I am having an issue when applying quantization aware training (QAT) on a FP32 model. So, I trained my model and then evaluated it after converted it to TFLite model. I got my metrics from that evaluated model (in TFLite mode). Then, I applied quantization aware training(QAT) and converted it to TFLite. When getting metrics from my evaluated QAT model (in TFLite mode too), I see that FP32 is doing better. This would not be correct as far as I know. Can someone explain this strange behavior?

Hi @MLEnthusiastic, As you mentioned that you have trained the model and converted to tflite.

Have you applied quantization during training, if yes then it is QAT or applied quantization during conversion to tflite then it is Post training quantization.

Generally, the float32 models give better results because of having higher numerical precision. whereas quantization is a process of reducing the precision of weights to a smaller number of bits. As the precision was reduced the model has a limited ability to represent fine details. so fp32 model gives better results than quantizing models. Thank you.

I applied QAT on trained model so in my case I do not think I did PTQ.

So as far as I know, QAT will make the model aware after training it in fp32 and it (the QAT model) memorizes the metrics found in the first trained model (fp32) and fine-tunes them to get better performance, am I right?

So what I did is; train the model, evaluate it and then save it in TFLite and re-evaluate it. Since, I am saving my model in checkpoints, I got it from there and apply QAT on it and then convert it to TFLite and evaluate that TFLite and compare it to TFLite of the trained model without quantization (or more precisely without QAT). does this seem right?
If so, then fp32 will be always better than fine-tuned model?

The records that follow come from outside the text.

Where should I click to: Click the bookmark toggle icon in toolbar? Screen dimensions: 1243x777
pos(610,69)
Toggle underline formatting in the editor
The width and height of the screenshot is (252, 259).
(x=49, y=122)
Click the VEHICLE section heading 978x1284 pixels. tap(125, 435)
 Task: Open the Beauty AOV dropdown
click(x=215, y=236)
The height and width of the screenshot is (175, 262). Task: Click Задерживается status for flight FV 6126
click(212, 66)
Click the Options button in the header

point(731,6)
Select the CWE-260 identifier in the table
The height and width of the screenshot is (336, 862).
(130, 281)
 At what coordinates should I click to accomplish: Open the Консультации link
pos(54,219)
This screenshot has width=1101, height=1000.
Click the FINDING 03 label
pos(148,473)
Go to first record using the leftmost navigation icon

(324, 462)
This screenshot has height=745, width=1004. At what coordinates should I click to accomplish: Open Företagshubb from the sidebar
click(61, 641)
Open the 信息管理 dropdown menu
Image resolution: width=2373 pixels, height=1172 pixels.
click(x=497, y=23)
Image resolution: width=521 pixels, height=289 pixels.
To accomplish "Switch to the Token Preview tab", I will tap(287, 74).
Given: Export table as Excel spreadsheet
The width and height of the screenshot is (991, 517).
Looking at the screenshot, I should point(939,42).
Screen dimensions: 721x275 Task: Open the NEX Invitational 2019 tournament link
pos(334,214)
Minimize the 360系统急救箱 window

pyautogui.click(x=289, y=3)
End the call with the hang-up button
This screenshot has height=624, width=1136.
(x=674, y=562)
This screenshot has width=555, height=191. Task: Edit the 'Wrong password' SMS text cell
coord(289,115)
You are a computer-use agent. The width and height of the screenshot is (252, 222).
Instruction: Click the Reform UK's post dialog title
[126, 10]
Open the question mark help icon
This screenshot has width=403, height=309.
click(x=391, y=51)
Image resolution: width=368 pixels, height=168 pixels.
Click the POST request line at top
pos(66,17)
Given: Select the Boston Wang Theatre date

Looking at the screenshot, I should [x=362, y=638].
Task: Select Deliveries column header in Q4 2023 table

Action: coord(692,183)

I know that quantization (8 bits) will lose some precision due to the number of bits comparing to fp32 (32 bits) but QAT should be aware of the fp32 model and increase performance? Is this right?

Hi @MLEnthusiastic, By applying the quantization to the keras model the weights(which are in float 32) will be converted to the nearest 8-bit fixed-point numbers. This results in a smaller model and increased inferencing speed, which is valuable for low-power devices such as microcontrollers. But the performance will not increase then the base model. By converting the weights, activations from float32, to int there will be a little performance drop than the base model because of removing precision.

Quantization works by first finding the minimum and maximum values of the weights in each layer of the model. These minimum and maximum values are then used to create a scale factor, which is used to convert the weights to integers.

The aim of quantization is to convert weights, activation from fp32, to fp16, int 16, int 8. The QAT model will not be aware of fp32 weights. The QAT model makes predictions by using the converted weights, activation (fp16, int16, int8). The QAT will not increase the performance. The QAT model performance will be similar or somewhat less than the base model. The performance drop will depend on the type of quantization applied. Thank You.